There's a moment, reading someone else's code, where you either feel yourself relax or tighten. Sometimes you scan a function and the intent just lands — you know what it does, why it exists, what it expects. Other times you're three levels deep trying to reconstruct the thought that produced it.
The difference, I've come to think, isn't about cleverness. It's about voice.
Good writing and good code share the same core problem: you're not there when someone else reads it. You can't clarify, can't gesture, can't add tone. What's left is the thing itself. So the thing itself has to carry the meaning.
Hemingway said prose should have no extra words. The equivalent in code is something like: no unnecessary indirection, no names that lie, no cleverness for its own sake.
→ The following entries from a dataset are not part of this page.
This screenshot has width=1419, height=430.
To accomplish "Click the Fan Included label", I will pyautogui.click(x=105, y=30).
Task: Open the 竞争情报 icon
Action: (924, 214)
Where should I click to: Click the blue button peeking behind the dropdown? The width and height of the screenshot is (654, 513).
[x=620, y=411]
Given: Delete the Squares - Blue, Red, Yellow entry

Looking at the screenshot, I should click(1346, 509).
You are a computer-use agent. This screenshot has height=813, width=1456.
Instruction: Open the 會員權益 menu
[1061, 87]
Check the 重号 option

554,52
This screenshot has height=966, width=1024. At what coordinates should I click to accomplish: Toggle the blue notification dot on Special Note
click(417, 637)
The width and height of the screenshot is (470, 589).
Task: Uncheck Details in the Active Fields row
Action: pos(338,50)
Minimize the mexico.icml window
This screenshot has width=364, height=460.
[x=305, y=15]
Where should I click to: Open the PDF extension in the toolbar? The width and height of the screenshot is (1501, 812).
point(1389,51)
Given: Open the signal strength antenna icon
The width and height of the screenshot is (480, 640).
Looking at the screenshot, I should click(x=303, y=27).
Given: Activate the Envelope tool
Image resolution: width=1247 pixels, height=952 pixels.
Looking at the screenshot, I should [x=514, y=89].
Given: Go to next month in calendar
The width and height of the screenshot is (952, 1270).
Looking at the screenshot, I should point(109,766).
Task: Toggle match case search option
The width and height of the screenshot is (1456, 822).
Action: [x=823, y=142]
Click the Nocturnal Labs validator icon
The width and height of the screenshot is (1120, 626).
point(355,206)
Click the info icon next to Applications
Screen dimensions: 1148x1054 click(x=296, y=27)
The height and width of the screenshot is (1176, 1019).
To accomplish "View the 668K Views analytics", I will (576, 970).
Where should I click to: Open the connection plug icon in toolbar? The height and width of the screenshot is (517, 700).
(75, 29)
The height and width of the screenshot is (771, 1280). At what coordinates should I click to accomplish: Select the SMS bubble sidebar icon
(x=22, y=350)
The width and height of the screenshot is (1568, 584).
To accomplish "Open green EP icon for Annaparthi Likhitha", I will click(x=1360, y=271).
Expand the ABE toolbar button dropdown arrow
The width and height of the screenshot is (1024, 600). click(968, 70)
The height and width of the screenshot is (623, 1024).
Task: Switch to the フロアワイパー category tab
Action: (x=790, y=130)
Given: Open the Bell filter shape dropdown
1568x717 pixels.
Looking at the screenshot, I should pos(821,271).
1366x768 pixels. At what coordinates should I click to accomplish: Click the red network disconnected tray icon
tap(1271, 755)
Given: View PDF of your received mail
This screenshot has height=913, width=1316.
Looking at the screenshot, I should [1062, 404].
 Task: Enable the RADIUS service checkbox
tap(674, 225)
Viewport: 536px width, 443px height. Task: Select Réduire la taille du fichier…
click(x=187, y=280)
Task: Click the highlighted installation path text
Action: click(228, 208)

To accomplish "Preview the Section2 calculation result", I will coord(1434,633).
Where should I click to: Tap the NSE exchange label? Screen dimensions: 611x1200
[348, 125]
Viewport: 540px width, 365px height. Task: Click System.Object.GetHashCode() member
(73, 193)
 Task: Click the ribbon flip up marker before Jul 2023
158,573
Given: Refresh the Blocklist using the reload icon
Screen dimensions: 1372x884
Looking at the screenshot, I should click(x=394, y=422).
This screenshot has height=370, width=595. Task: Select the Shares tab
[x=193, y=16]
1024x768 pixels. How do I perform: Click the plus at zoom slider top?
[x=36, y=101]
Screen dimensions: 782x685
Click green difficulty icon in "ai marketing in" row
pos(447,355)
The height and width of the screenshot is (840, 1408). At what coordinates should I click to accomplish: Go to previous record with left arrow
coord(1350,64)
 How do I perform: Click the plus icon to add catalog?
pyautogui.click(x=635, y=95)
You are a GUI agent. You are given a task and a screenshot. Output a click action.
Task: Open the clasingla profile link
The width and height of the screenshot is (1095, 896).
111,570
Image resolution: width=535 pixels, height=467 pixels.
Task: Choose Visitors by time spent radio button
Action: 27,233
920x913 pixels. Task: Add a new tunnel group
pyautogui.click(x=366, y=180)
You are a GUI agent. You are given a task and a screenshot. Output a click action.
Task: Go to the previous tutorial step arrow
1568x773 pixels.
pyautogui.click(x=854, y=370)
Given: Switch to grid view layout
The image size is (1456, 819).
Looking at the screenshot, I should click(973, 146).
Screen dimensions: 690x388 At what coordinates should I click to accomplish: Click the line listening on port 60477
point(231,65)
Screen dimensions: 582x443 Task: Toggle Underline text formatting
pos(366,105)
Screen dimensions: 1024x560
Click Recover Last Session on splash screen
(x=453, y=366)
Not because terseness is a virtue, but because every layer of abstraction is a bet that the next reader will unpack it the same way you did.
The analogy breaks down somewhere — code has to run, prose just has to mean. But that's almost the point. Code that works but can't be read is like prose that technically follows grammar but says nothing. It passed the mechanical test and failed the human one.
What I find interesting is how readable code tends to reveal a certain kind of thinking: it's organized around the problem, not the solution. The structure maps to the why, not just the what. That's also, roughly, what separates writing that feels like a lecture from writing that feels like a discovery.
Both are doing the same thing: inviting someone into a mind that's already moved through the material, hoping the path stays visible.